L’Afrique subsaharienne est la région du monde la plus touchée par les défis liés à l’eau: 325 millions de personnes n’ont pas accès à l’eau potable à domicile, dans les centres de santé ou à l'école.

Moins d’un Africain sur deux dispose d’infrastructures sanitaires de qualité et les maladies liées à l’eau sont l’une des premières causes de mortalité des enfants de moins de 5 ans.

C’est dire si l’accès à l’eau reste aujourd’hui un défi santé majeur en Afrique. Contrairement à ce que l’on pourrait penser sans s’intéresser à l’Afrique dans les détails, le continent est très riche en eau.

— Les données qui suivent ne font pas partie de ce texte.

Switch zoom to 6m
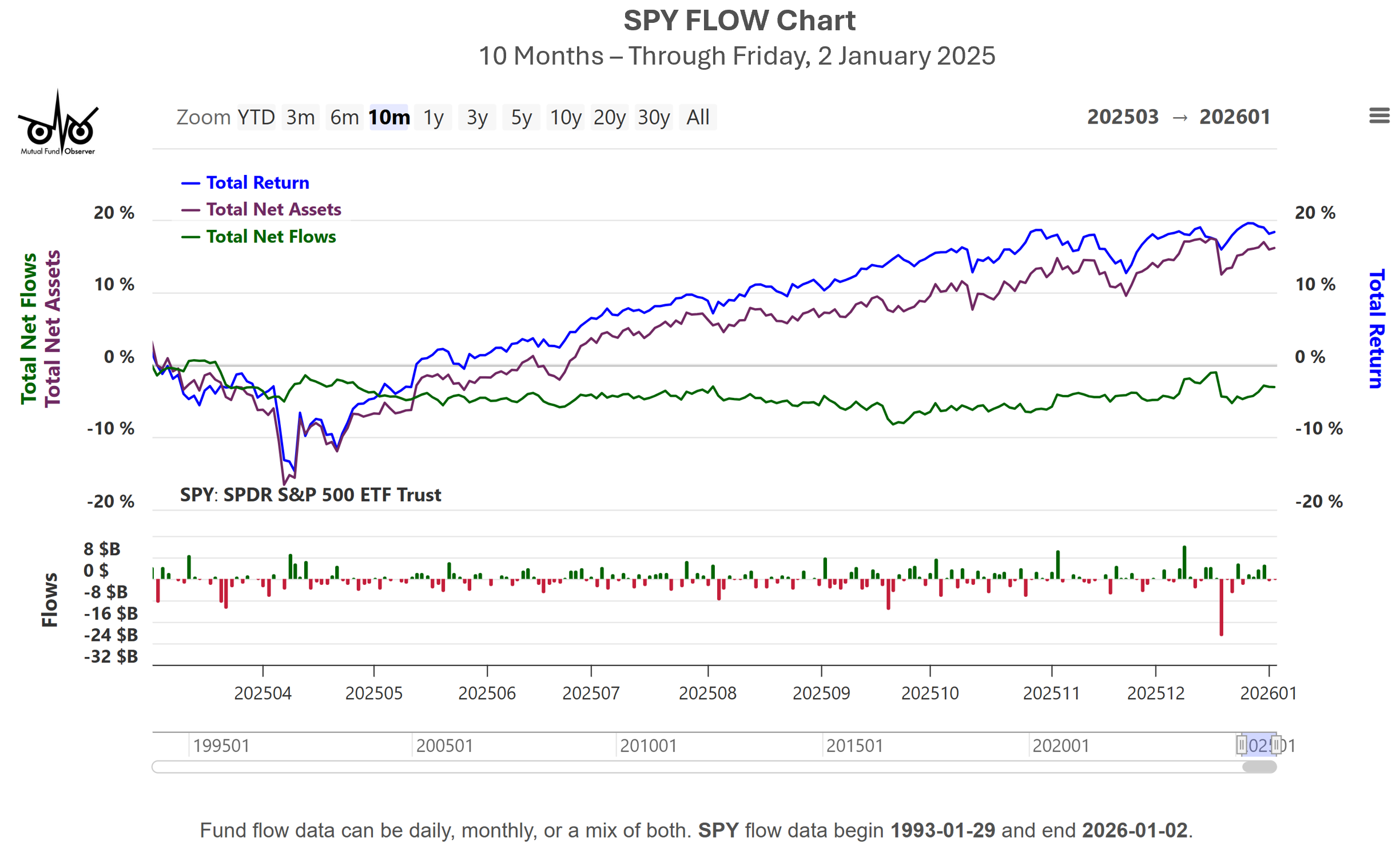Image resolution: width=1400 pixels, height=849 pixels. [344, 117]
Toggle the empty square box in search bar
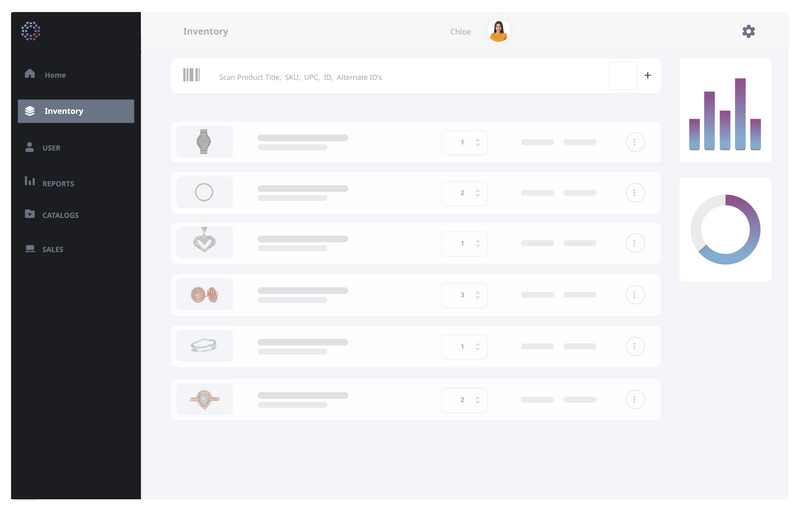This screenshot has width=800, height=510. pyautogui.click(x=622, y=76)
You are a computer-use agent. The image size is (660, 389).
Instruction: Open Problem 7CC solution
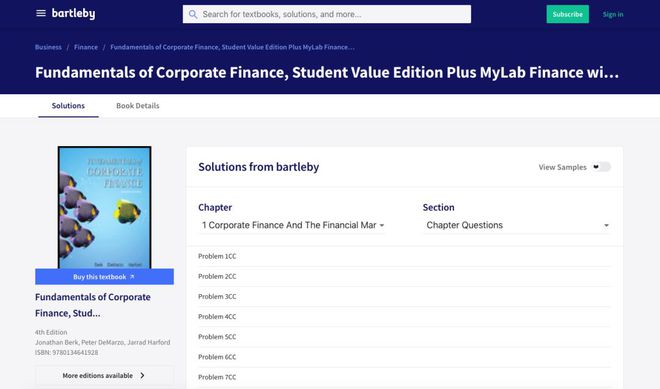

Cela dit, la valorisation optimale de cette ressource nécessite quelques aménagements. D’abord, le développement des infrastructures qui font aujourd’hui cruellement défaut.

C’est le cas notamment des infrastructures hydrauliques pour l’alimentation en eau des personnes et du bétail et hydro-agricoles pour contribuer à la lutte contre l’insécurité alimentaire. Ainsi, les circuits d’eau peuvent être préservés des pollutions ou des contaminations.

Désinfecter pour sauver

L’injection de chlore actif dans l’eau de boisson permet d’éliminer les micro-organismes pathogènes et permet d’éviter une recontamination de l’eau une fois qu’elle a été injectée dans un circuit propre.

Cependant, les chaînes d’approvisionnement du chlore n’atteignent pas toujours les communautés des pays en développement, spécialement dans les zones rurales.

Lorsque le problème n’est pas la quantité d’eau disponible, mais sa qualité; produire le chlore sur place représente ainsi une solution simple, économique et durable pour améliorer l’accès à l’eau potable.

L’objectif étant à terme de produire localement le chlore injecté, afin de garantir une réelle autonomie des populations. Une production sur place qui assurerait ainsi aux locaux un contrôle total sur la qualité et le cout de ce désinfectant chloré.